_Problem requirements_
Please state how many lines of the data below contain the word "Meja", offering nothing besides the number.

(Record excerpts begins)

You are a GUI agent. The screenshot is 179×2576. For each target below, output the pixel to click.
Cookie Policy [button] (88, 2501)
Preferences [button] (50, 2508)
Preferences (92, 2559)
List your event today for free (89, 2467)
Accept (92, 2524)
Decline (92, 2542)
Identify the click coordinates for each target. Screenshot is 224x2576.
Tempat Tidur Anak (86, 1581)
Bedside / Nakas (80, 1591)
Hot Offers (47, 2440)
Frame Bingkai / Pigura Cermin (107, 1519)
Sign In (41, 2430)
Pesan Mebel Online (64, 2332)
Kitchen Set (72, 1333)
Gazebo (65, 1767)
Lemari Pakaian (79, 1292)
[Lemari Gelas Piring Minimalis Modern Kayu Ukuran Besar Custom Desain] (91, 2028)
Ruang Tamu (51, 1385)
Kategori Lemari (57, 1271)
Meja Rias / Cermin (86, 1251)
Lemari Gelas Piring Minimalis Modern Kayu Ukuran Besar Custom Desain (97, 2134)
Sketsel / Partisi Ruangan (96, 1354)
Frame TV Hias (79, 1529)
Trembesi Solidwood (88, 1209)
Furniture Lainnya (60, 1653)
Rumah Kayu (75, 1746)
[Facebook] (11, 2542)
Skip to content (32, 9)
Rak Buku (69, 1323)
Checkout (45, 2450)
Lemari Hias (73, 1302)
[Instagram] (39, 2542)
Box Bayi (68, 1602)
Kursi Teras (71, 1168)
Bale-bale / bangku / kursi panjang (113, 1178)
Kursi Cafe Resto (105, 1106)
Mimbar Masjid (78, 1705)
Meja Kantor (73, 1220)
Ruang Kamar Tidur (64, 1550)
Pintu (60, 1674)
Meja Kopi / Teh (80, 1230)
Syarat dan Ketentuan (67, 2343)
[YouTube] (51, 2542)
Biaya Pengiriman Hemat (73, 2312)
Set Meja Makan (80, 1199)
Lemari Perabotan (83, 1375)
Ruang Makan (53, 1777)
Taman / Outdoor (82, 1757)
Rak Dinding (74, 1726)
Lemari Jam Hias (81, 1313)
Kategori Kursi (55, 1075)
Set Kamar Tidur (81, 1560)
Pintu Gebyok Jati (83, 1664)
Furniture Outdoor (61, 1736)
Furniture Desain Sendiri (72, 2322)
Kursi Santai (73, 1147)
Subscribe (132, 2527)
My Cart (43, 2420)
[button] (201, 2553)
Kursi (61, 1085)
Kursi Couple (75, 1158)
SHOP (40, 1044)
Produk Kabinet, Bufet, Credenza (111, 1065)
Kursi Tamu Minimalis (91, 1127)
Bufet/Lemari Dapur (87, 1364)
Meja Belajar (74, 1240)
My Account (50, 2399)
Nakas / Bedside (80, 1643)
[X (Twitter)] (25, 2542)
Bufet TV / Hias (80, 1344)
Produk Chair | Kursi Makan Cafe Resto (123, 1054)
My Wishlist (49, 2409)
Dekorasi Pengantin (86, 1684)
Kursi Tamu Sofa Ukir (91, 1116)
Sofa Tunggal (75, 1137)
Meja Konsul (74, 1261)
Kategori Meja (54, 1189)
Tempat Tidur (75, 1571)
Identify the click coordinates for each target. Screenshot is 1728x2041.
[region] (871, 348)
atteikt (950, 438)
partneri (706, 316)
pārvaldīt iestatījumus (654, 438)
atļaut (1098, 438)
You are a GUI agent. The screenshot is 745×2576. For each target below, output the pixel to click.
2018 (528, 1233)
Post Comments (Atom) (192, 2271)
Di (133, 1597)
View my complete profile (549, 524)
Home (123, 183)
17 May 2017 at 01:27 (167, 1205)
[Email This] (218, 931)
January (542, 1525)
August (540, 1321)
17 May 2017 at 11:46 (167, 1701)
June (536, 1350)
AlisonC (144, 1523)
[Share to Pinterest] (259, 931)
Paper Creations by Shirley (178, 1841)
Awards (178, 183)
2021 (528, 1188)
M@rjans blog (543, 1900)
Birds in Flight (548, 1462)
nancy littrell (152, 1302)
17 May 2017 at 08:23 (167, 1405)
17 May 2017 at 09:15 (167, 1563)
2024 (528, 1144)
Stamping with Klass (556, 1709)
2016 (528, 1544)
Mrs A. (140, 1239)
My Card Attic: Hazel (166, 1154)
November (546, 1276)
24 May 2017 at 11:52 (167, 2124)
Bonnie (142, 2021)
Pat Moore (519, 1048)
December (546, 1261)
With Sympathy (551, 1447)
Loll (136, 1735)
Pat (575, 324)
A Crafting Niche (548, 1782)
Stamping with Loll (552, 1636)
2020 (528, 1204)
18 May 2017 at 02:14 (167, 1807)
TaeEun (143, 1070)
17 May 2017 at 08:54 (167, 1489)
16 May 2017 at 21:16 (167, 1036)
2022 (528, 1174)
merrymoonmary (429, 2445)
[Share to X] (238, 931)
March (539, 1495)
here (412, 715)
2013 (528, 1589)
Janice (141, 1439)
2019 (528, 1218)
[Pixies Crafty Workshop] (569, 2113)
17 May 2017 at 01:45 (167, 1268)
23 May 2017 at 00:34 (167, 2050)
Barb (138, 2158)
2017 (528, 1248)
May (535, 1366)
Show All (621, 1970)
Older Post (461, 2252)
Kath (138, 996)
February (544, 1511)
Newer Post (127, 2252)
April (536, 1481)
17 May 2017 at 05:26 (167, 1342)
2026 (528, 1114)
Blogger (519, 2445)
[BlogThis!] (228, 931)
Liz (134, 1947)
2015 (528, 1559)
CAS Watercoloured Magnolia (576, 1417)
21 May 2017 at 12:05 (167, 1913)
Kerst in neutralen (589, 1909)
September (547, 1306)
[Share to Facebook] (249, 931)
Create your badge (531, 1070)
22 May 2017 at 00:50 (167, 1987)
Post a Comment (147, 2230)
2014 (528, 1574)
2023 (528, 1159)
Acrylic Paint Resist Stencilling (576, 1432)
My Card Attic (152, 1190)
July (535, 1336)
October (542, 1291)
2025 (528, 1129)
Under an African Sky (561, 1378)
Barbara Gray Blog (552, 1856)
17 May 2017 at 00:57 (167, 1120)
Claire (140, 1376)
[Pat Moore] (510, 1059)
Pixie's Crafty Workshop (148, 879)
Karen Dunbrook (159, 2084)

(Record excerpts ends)

_Task solution_
7